AI Model Simulates 500 Million Years of Evolution to create new Proteins! ESM3 is a LLM for Biology.

The Nugget

  • ESM3, a large language model (LLM) for biology, simulates 500 million years of evolution to create novel proteins efficiently, revolutionizing protein engineering and biological research.

Make it stick

  • 🧬 Proteins are the "programs" that run the "system of life."
  • 🏭 Ribosome builds proteins from RNA, likened to tiny factories at the atomic scale.
  • 🌟 ESM3 can create the green fluorescent protein (GFP) with just 58% similarity to natural proteins, a process equivalent to 500 million years of evolution.
  • 🤖 Chain of Thought reasoning in ESM3: step-by-step generation process like solving a math problem step-by-step.

Key insights

The Power of ESM3

  • ESM3 is a large language model developed to simulate protein evolution and generate new proteins.
  • 500 Million Years of Evolution: The generated GFP protein demonstrates a sequence only 58% similar to the closest known natural fluorescent protein, a feat akin to simulating 500 million years of natural evolution.
  • AI Tokenization: Biological properties of proteins are tokenized for AI models to read and understand their sequence, structure, and function.

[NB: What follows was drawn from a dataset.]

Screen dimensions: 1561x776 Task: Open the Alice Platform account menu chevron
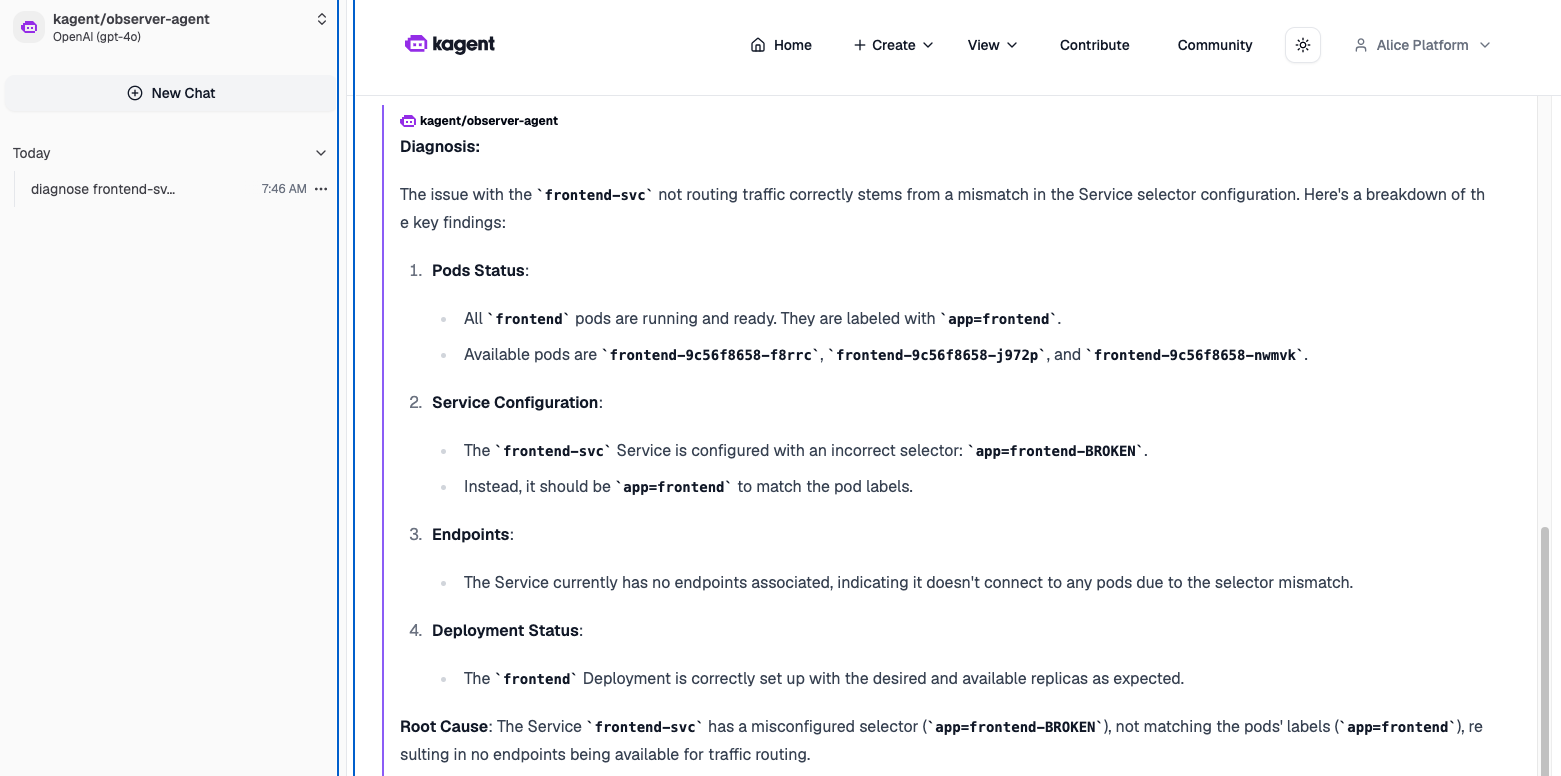point(1484,45)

Biological Complexity and Programmability

  • Proteins as Life’s Building Blocks: Proteins control various life functions, including molecular engines, sensing, and information processing.
  • Natural to Synthetic Transition: Through ESM3, trial-and-error experiments can be supplanted by logical simulation, offering precise control over protein engineering.
  • Chain of Thought: Using similar step-by-step logic reasoning as advanced LLMs like ChatGPT improves the accuracy and plausibility of the protein designs generated.

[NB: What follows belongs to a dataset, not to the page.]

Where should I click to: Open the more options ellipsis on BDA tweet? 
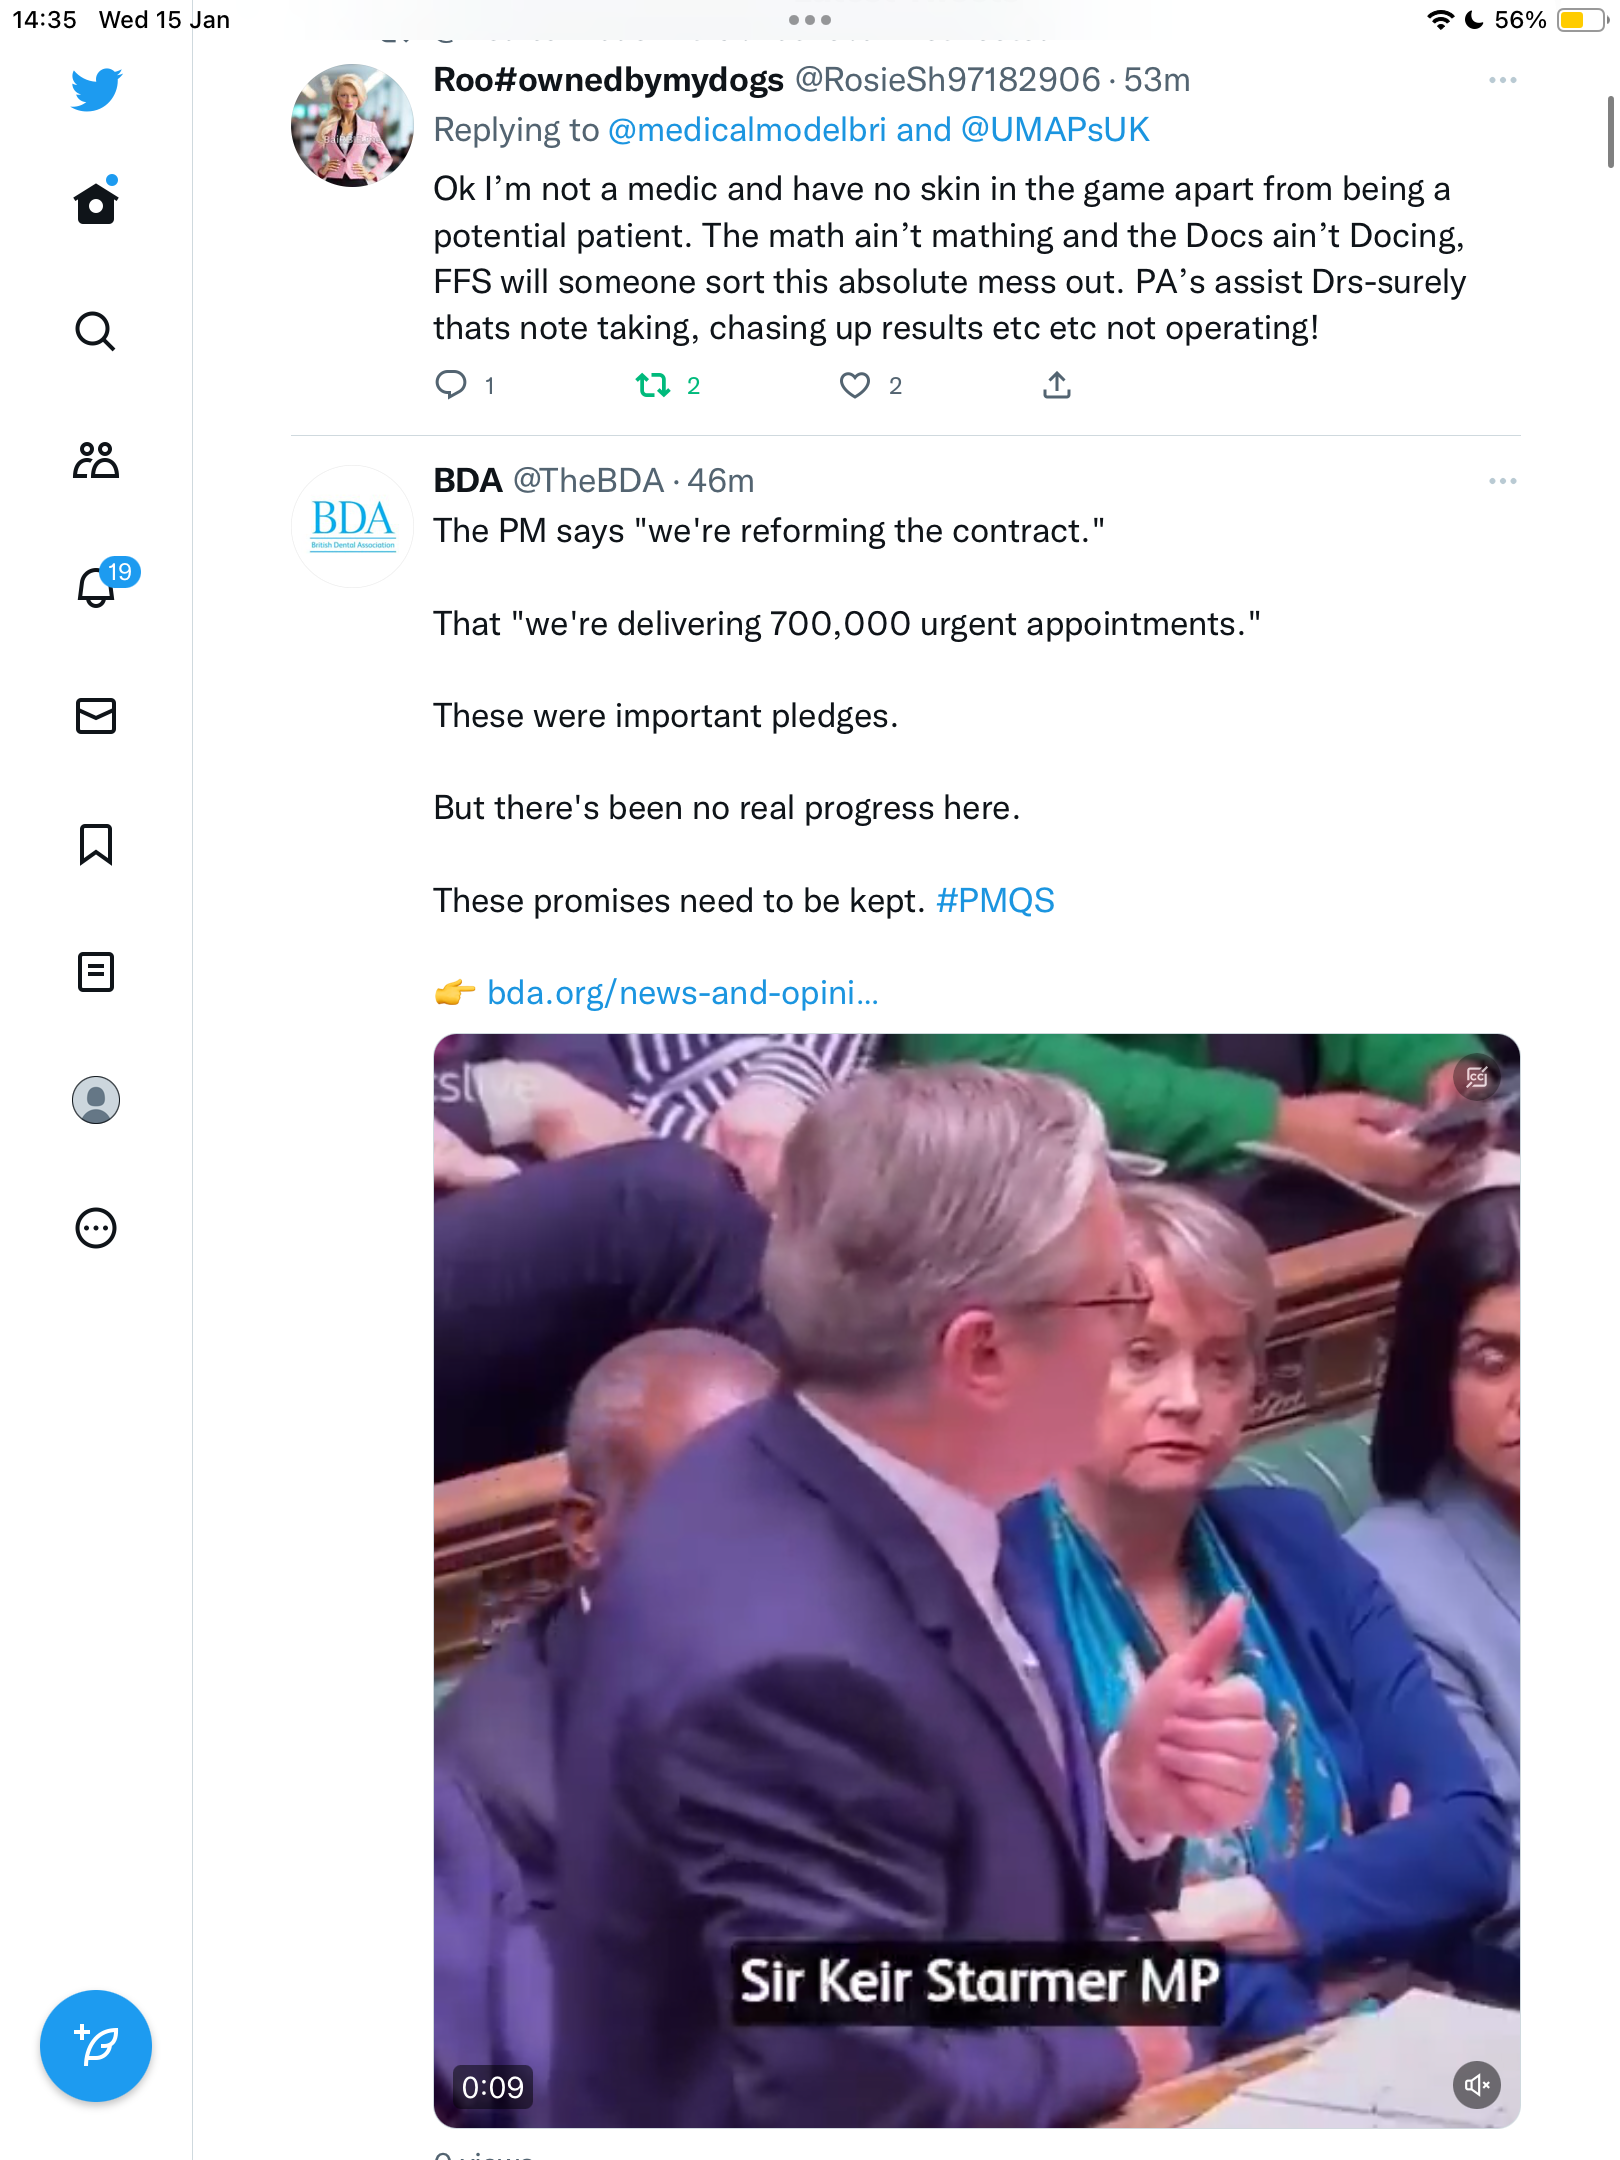point(1502,481)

Practical and Ethical Considerations

  • Open Source Commitment: ESM3’s model and code are open source, fostering collaborative research while adhering to non-commercial use.
  • Potential Impact: Applications include creating proteins to degrade plastics, developing new medicines, and potentially slowing aging.
  • Ethical Concerns: With powerful tech like ESM3, there are both enthusiastic and cautious viewpoints regarding its potential to modify life.

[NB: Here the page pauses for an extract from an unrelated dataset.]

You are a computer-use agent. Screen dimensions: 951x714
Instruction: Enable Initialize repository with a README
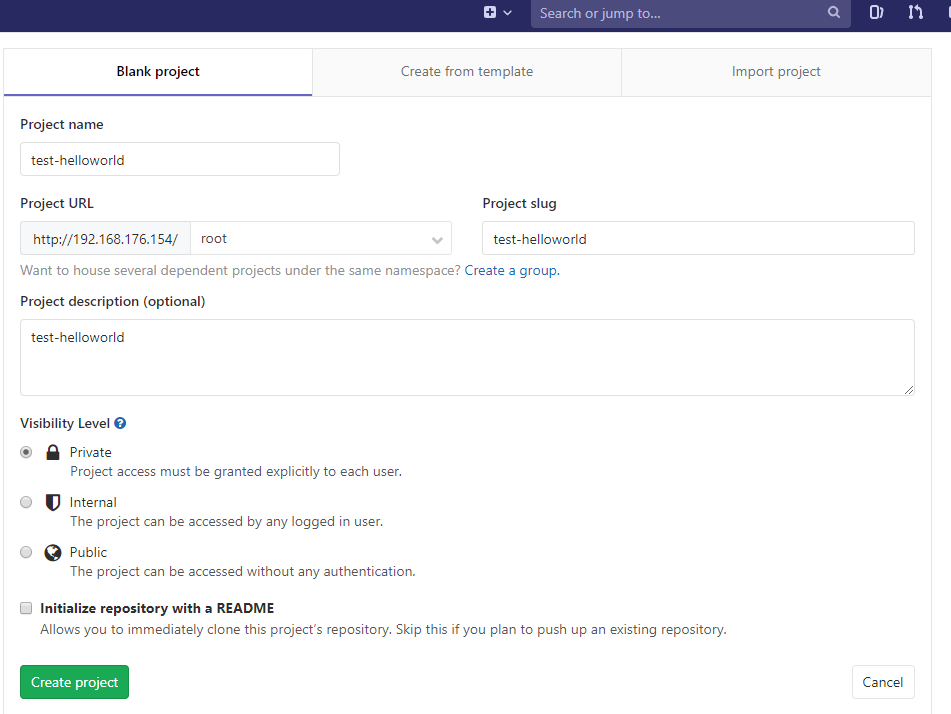click(26, 608)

Technological Advancements in AI and Hardware

  • Fastest AI Chip Debate: A new company, Etched, claims its AI chip runs over 500,000 tokens per second, potentially eclipsing Nvidia’s GPUs in performance.
  • ASIC Specialization: The new ASIC chip is specialized for running Transformer models, outpacing multi-use graphic accelerators.

Key quotes

  • "If we could learn to read and write in the code of life, it would make biology programmable."
  • "Generating one by pure chance is astronomically unlikely; there are more possibilities than the number of atoms in the visible universe."
  • "Chain of Thought: it’s the same kind of approach that we would use for ChatGPT, improving its reasoning ability by thinking step by step."
  • "ESM3 can provide feedback to itself to improve the quality of its own generations."
  • "They’re releasing the weights and code for the ESM3 1.4 billion open model... it’s all open source."
This summary contains AI-generated information and may have important inaccuracies or omissions.